::: Quoted text
Skip to content

ObjectHashAggregateExec

Overview

ObjectHashAggregateExec is a hash-based aggregate operator that supports TypedImperativeAggregate functions which may use arbitrary JVM objects as aggregation states. Unlike HashAggregateExec, it uses safe rows as aggregation buffers and falls back to sort-based aggregation when the entry count threshold is exceeded rather than byte size.

When Used

The query planner chooses this operator when: - Aggregation expressions contain TypedImperativeAggregate functions that require JVM objects as state - spark.sql.execution.useObjectHashAggregateExec is enabled (default: true) - The aggregation cannot be handled by the more efficient HashAggregateExec due to complex object state requirements

Input Requirements

  • Expected input partitioning: Any partitioning (no specific requirements)
  • Expected input ordering: No ordering requirements
  • Number of children: Unary operator (exactly one child)

Output Properties

  • Output partitioning: Preserves child's partitioning for the grouping key columns
  • Output ordering: No guaranteed output ordering
  • Output schema: Derived from resultExpressions containing grouping expressions and aggregate results

Algorithm

• Creates an ObjectAggregationIterator for each partition to process input rows • Uses a hash map to group rows by grouping key expressions, tracking entry count instead of memory size • Maintains aggregation states as JVM objects in safe row buffers for each group • Falls back to sort-based aggregation when hash map entry count exceeds fallbackCountThreshold • Upon fallback, feeds all remaining input rows to external sorters rather than building additional hash maps • Handles empty input specially: returns empty iterator for grouped aggregates, single row for ungrouped aggregates • Applies resultExpressions to produce final output rows

Memory Usage

  • Spills to disk: Yes, falls back to sort-based aggregation with external sorting when hash map becomes too large
  • Memory requirements: Controlled by spark.sql.objectHashAggregate.sortBased.fallbackThreshold (entry count threshold)
::::::
::: Supplied material
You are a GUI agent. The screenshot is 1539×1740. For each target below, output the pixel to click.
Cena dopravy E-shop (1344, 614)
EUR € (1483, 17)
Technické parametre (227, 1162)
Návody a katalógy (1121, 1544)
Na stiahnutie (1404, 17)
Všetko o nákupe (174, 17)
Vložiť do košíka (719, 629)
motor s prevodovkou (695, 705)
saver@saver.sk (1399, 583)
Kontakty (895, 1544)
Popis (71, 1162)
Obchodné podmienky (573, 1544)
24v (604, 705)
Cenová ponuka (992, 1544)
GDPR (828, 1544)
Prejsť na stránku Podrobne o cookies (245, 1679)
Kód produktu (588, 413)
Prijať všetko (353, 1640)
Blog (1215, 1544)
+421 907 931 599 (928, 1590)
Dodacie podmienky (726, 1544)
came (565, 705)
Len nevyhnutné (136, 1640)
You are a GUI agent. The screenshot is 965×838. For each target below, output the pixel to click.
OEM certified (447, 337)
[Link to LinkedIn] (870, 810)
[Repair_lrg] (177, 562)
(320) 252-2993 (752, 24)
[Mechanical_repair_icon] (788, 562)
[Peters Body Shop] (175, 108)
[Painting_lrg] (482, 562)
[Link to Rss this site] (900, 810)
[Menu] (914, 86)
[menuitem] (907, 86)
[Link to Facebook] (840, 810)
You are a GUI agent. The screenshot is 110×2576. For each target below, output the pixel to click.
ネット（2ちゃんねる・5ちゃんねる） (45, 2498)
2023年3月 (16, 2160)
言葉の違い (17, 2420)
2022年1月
::::::
What you have to do: Write out the ObjectHashAggregateExec text word for word, everything from "Memory Usage" down to and including "(entry count threshold)".

Result below:
Memory Usage

  • Spills to disk: Yes, falls back to sort-based aggregation with external sorting when hash map becomes too large
  • Memory requirements: Controlled by spark.sql.objectHashAggregate.sortBased.fallbackThreshold (entry count threshold)